Antibacterial activity and mechanism of naphthoquine phosphate against ceftazidime-resistant Acinetobacter baumannii via cell membrane disruption and ROS Induction

Yongtian Yuan¹Liangliang Zhao²Zhuchun Bei²Baogang Wang^2*Dongna Zhang²Likun Xu²Jiahui Liu¹Meng Lv^2*Qin Xu^1*Yabin Song^2*

• ¹Artemisinin Research Center, Guangzhou University of Chinese Medicine, Guangzhou, China
• ²State Key Laboratory of Pathogen and Biosecurity, Academy of Military Medical Science, Beijing, China

Currently, drug-resistant bacteria, particularly Acinetobacter baumannii, pose a substantial threat to global human health.

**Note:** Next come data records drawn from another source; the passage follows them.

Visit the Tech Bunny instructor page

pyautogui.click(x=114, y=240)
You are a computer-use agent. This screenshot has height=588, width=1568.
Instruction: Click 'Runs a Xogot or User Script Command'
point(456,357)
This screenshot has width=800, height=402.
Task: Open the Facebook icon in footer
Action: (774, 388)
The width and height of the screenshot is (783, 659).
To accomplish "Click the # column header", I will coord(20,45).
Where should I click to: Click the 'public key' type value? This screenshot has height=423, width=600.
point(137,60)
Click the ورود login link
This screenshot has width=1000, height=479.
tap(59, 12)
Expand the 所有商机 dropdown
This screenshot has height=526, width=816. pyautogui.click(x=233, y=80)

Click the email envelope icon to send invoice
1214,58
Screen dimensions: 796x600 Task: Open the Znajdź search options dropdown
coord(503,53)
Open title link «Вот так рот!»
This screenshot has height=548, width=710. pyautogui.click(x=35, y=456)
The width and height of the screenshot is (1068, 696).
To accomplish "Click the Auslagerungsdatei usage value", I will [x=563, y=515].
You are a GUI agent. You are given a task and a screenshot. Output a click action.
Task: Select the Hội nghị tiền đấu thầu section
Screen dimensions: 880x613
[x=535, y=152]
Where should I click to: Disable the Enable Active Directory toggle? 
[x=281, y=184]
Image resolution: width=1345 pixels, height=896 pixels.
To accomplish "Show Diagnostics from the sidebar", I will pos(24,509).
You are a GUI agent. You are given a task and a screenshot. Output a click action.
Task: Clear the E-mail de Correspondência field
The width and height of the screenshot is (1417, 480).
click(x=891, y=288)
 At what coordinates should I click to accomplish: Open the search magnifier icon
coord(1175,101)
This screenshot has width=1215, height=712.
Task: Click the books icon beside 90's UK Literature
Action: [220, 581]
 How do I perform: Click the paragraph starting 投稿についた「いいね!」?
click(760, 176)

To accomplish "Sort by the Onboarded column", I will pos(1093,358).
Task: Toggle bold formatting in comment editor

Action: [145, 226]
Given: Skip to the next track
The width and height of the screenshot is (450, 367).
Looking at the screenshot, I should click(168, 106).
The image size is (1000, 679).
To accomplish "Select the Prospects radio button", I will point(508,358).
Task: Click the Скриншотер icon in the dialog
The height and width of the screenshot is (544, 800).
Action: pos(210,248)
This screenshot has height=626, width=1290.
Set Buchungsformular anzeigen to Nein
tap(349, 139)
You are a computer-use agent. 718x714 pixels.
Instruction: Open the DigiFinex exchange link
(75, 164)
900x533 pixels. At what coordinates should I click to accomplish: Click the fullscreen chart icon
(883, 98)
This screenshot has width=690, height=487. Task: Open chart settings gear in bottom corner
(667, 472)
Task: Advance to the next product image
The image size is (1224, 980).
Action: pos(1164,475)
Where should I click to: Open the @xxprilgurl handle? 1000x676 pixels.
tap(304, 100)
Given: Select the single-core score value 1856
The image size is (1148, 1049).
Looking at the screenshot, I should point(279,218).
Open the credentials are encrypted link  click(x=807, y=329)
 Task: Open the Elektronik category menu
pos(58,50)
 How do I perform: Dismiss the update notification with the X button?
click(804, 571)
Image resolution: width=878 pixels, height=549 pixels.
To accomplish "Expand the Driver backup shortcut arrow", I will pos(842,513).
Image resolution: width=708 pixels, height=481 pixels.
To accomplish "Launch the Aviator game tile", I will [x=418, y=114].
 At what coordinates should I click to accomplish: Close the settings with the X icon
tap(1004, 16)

In response, the urgent need for new antibacterial therapies has driven the exploration of drug reuse as a key strategy for drug development. We report that naphthoquine phosphate (NQP), an antimalarial drug, exhibits broad-spectrum antibacterial activity particular against Acinetobacter baumannii LAC-4. In the experiment, we determined the minimum inhibitory concentration (MIC) of NQP to be 62.5 µg/mL, and its inhibition kinetics curve demonstrated a concentration-dependent inhibitory effect. Our cell membrane permeability tests revealed that NQP disrupts the integrity of the cell membrane, enhancing its permeability. Furthermore, oxidative damage testing indicated that NQP impacts the metabolic processes within bacteria. NQP (62.5 µg/mL) induced significant structural damage in Acinetobacter baumannii LAC-4, as shown by TEM/SEM imaging. Key disruptions included membrane rupture, cellular deformation, and cytoplasmic disorganization. Additionally, transcriptome analysis showed that NQP disrupts multiple physiological pathways, primarily through the enhancement of cell membrane permeability and induction of oxidative stress. In conclusion, these findings suggest that NQP holds promise as a molecular scaffold for exploring novel treatment strategies for Acinetobacter baumannii infections.